I know that this subject may seem a little taboo and even shallow to talk about, but it is very important to address this issue. Opening up about this brings to attention my own insecurities and eating/exercising habits, and I am finding ways to surrender to the idea that my body will change. However, some women have a very hard time letting go, and embracing their new bodies. In fact, there is pop-psychology term called Pregorexia; Anorexia that Dangers Pregnant Mothers and their Children If you feel you are at risk for developing this issue or already are struggling with it, I highly encourage you to seek help and support.

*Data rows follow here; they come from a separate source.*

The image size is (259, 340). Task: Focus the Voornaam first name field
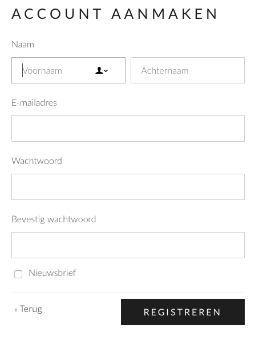coord(68,70)
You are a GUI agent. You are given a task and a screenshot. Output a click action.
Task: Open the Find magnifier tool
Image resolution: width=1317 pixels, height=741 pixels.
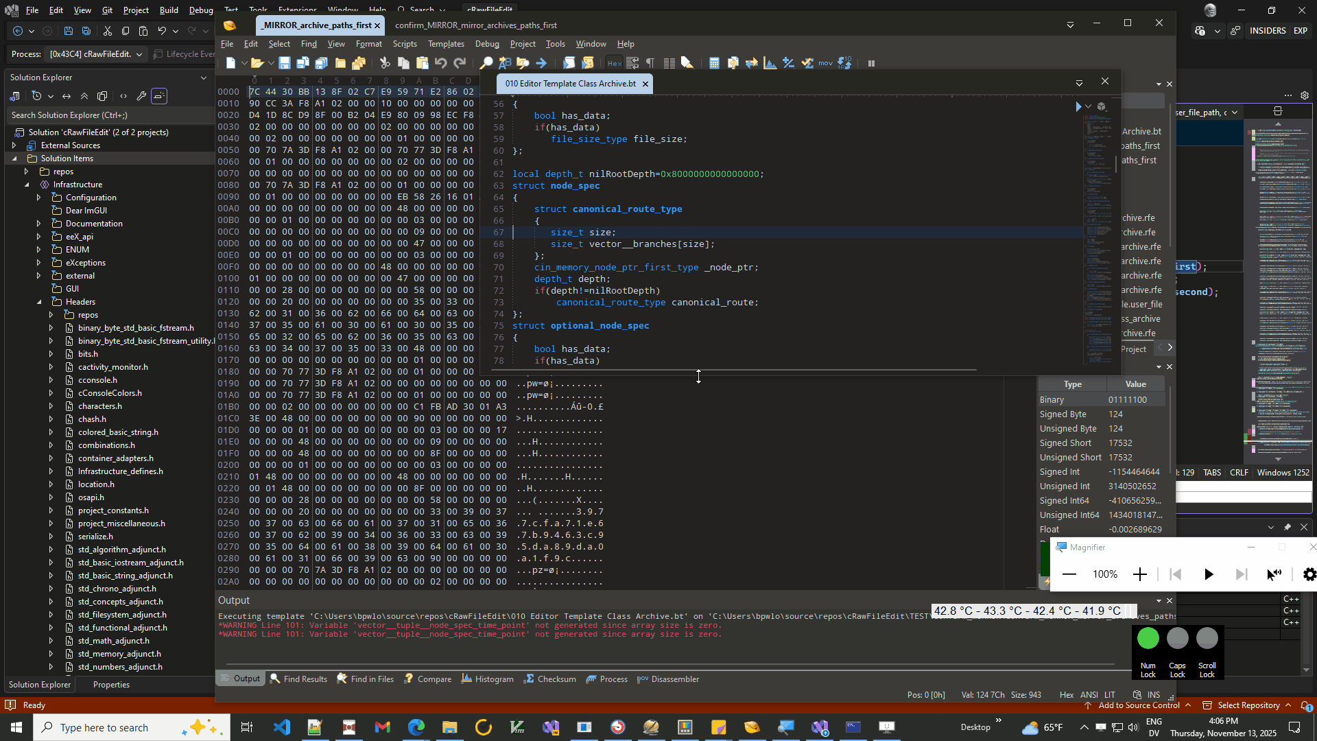[x=486, y=63]
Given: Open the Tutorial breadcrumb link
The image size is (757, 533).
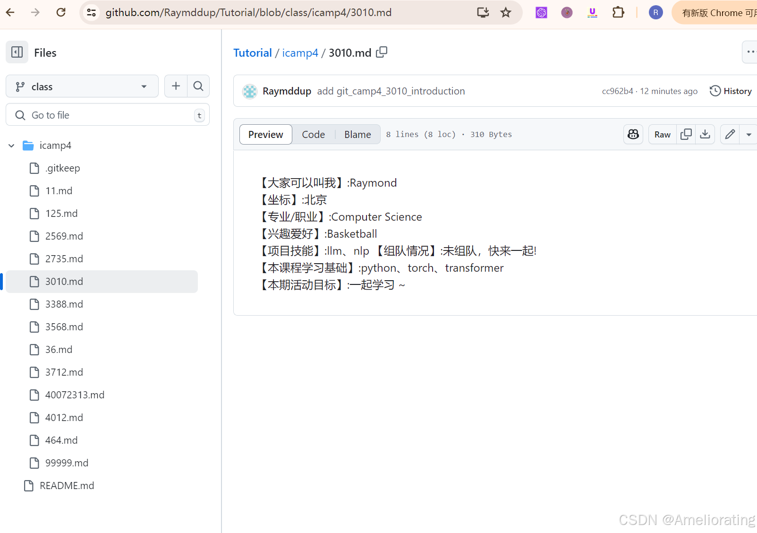Looking at the screenshot, I should click(252, 52).
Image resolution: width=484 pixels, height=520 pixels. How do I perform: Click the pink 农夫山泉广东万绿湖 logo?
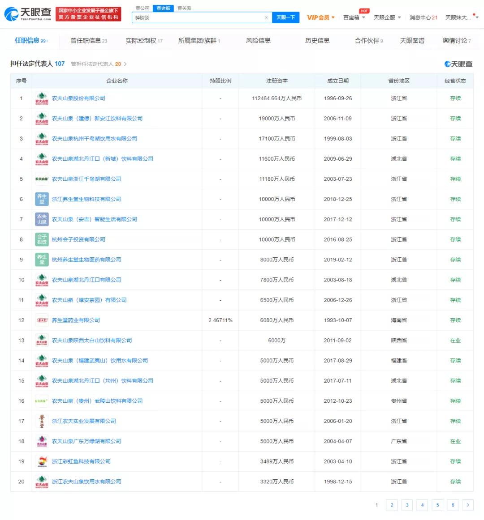click(x=42, y=441)

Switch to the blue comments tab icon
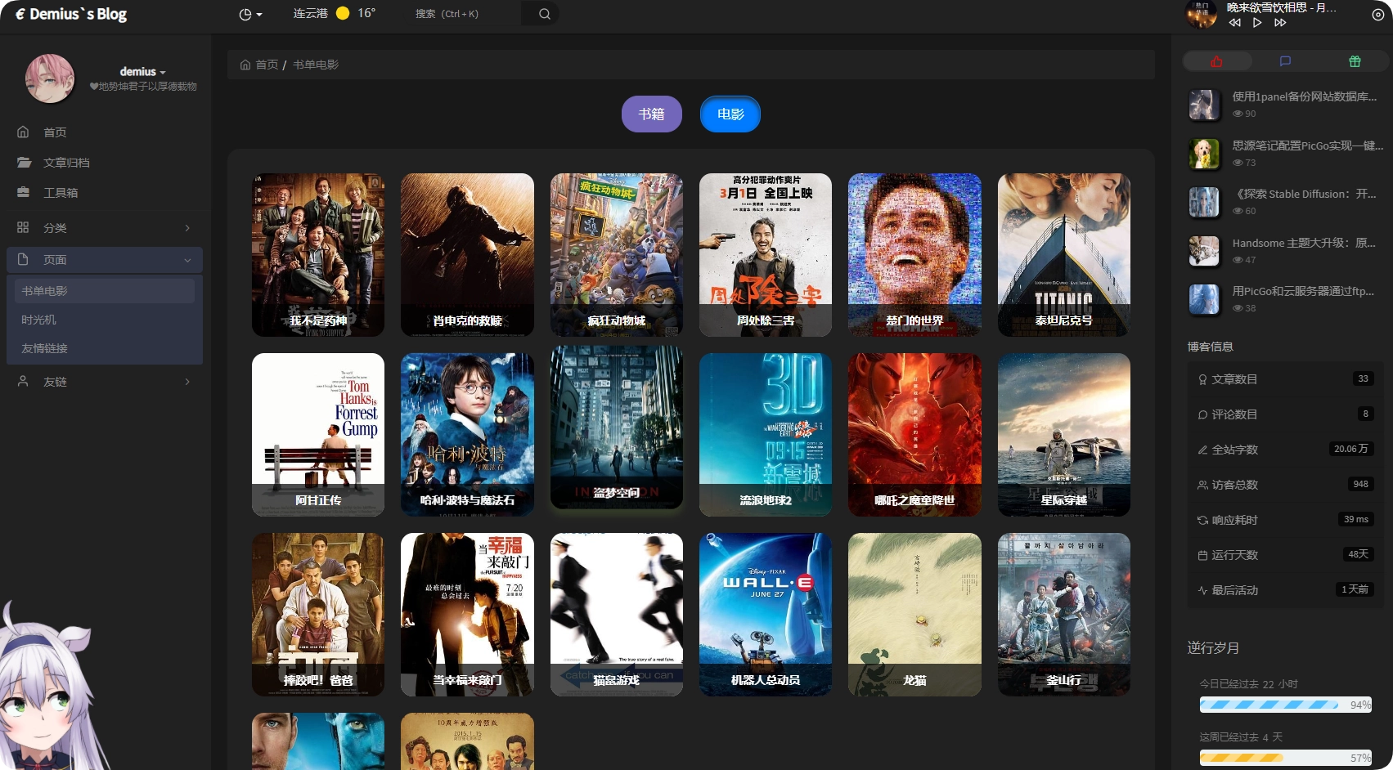click(1285, 61)
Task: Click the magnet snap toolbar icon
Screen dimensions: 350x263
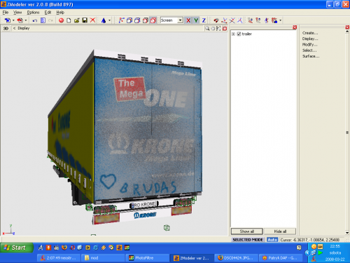Action: [x=216, y=20]
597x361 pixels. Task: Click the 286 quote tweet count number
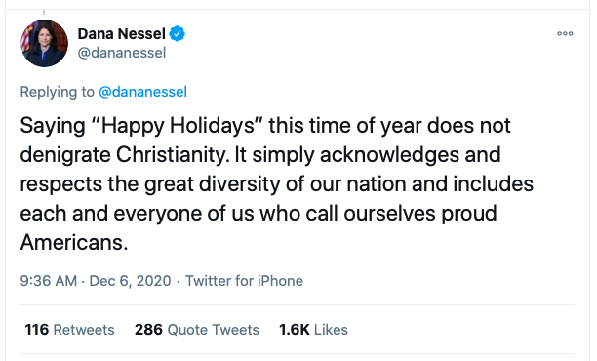[x=148, y=330]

For those that have also struggled with the body image issues, I would love to hear about it and hear what you did to help yourself overcome it. Our community gains strength when we help each other through this huge life and body change.

Additionally, a while back I wrote a blog, How Much Is Too Much Weight To Gain During Pregnancy In this article, I explain the overall weight gain distribution during pregnancy (provided by the Mayo Clinic) and also offer nutritional tips from Nutritionist Stephanie Clarke MS, RD from C & J Nutrition. I hope that it can provide some insight for all of us!